Heterofobia e ditadura gay não existem

Discursos desconsideram a dimensão social e histórica do preconceito e reiteram a intolerância
Criminalização da homofobia é apenas uma das demandas de grupos que lutam contra o preconceito e a intolerância (Foto: Fora do Eixo)
Criminalização da homofobia é apenas uma das demandas de grupos que lutam contra o preconceito e a intolerância (Foto: Fora do Eixo)

Diante da condenação do ex-candidato à presidência, Levy Fidelix, por falas homofóbicas durante a campanha, ouviu-se diversas reações, dentre as quais a opinião de que vivemos tempos de “ditadura gay”. Essa tônica vai na mesma direção da fala de grupos e pessoas que dizem sofrer com a “heterofobia”, ou seja, o preconceito “inverso” devido à sua orientação sexual hétero. Estas falas muitas vezes surgem em um contexto de oposição a iniciativas que procuram garantir direitos civis aos homossexuais e outras minorias. Mas me parece importante esclarecer a intolerância velada nestes discursos.

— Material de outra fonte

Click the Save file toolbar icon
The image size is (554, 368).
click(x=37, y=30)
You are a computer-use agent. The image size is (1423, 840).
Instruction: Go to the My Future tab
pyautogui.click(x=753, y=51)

Talvez muitos de nós, conscientes ou não, confundamos preconceito com ofensa. E, de fato, muitas formas de ofensa e desrespeito, que diminuem, menosprezam ou depreciam o outro, por qualquer razão, alimentam a intolerância e podem levar ao ódio e ao preconceito. Por isso, devem ser combatidas. Porém, a homofobia vai além. Ela não se resume a uma ofensa, pura e simples. Os discursos e as ações que rejeitam, desrespeitam, estigmatizam e excluem os homossexuais reiteram práticas sociais desumanizantes e enraizadas historicamente.

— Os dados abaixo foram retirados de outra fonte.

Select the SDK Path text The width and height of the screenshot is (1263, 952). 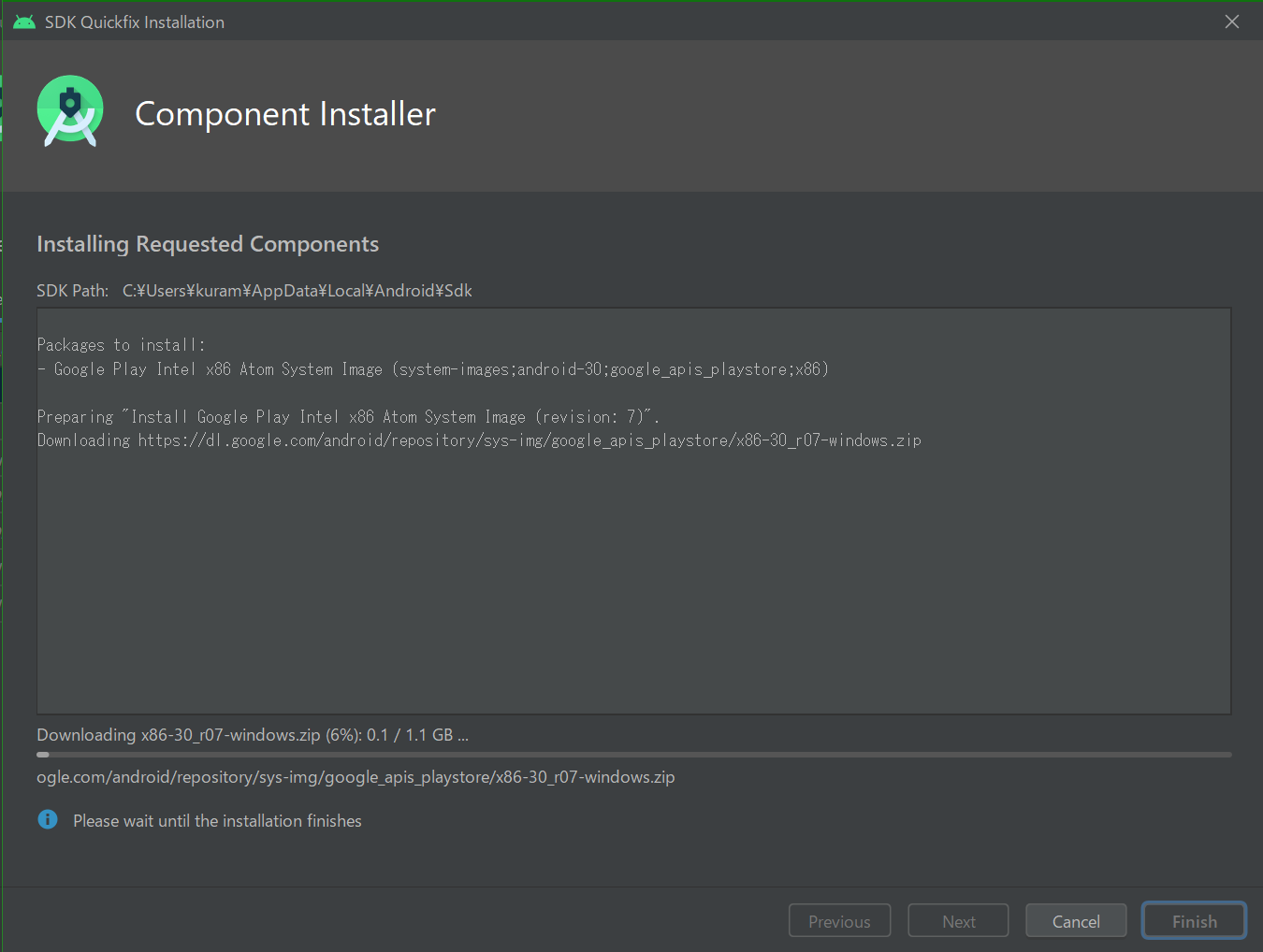tap(253, 290)
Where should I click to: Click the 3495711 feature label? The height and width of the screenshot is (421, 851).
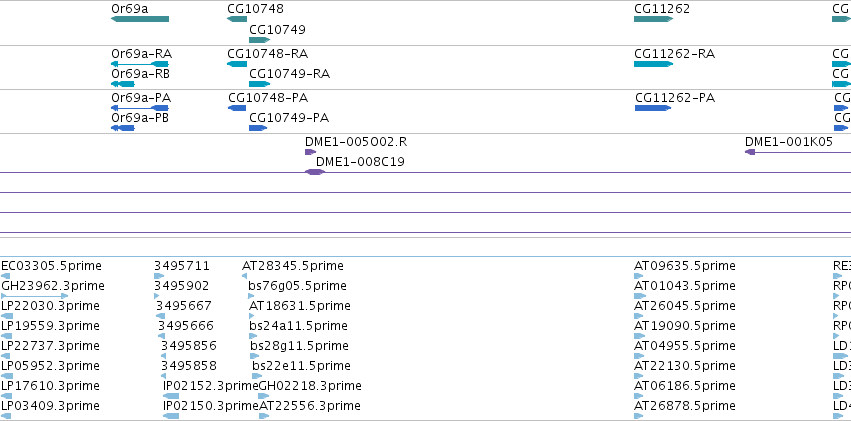(182, 266)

Assim, é difícil falar em “heterofobia” ou em preconceito inverso. Se a sexualidade hétero não fosse tomada como norma dentro de uma sociedade e, por qualquer razão, se tornasse alvo de desprezo, hostilidade, violência, discriminação e ódio ao longo da história, isso seria possível. Se o seu modo de ser fosse perseguido, condenado e ainda hoje isso reverberasse na nossa sociedade de formas múltiplas, então poderíamos falar em heterofobia. Mas isso não acontece. Um heterossexual, por causa da sua orientação, não será oprimido pelo sistema excludente que levou os homossexuais e outros grupos minoritários a uma história de luta contra o preconceito e em favor de seus direitos.
Mas o problema não está apenas aí, ou seja, na discussão sobre a existência ou a impossibilidade da heterofobia. O ponto talvez seja que se alguém desloca o tema do preconceito e vitimiza os grupos majoritários, alegando viver em uma “ditadura gay”, falando de uma inversão de papéis ou reduzindo a discriminação à esfera do insulto, esvazia a profundidade do problema, negando-o. Isso porque a discriminação tem a ver com a construção e a manutenção de relações de poder e domínio. Ao tomar para si a figura de marginalizados, representantes dos grupos hegemônicos, na realidade, trabalham para deslegitimar as lutas contra o preconceito, enraizado e reiterado ao longo dos séculos.
Ideias como heterofobia e ditadura gay demonstram desconhecimento do tema do preconceito e intolerância. Além disso, colocam em evidência as distorções de uma sociedade em que o dominador se apropria das lutas do dominado, não para cooperar na busca por igualdade de direitos e erradicação da exclusão, mas para negar suas demandas, esvaziando-as de sentido. Discursos heterossexistas, ao desprezarem as raízes sociais e históricas que desenharam a exclusão, trabalham em prol do próprio preconceito, e jamais do desenvolvimento de uma mentalidade consciente e de transformação da realidade.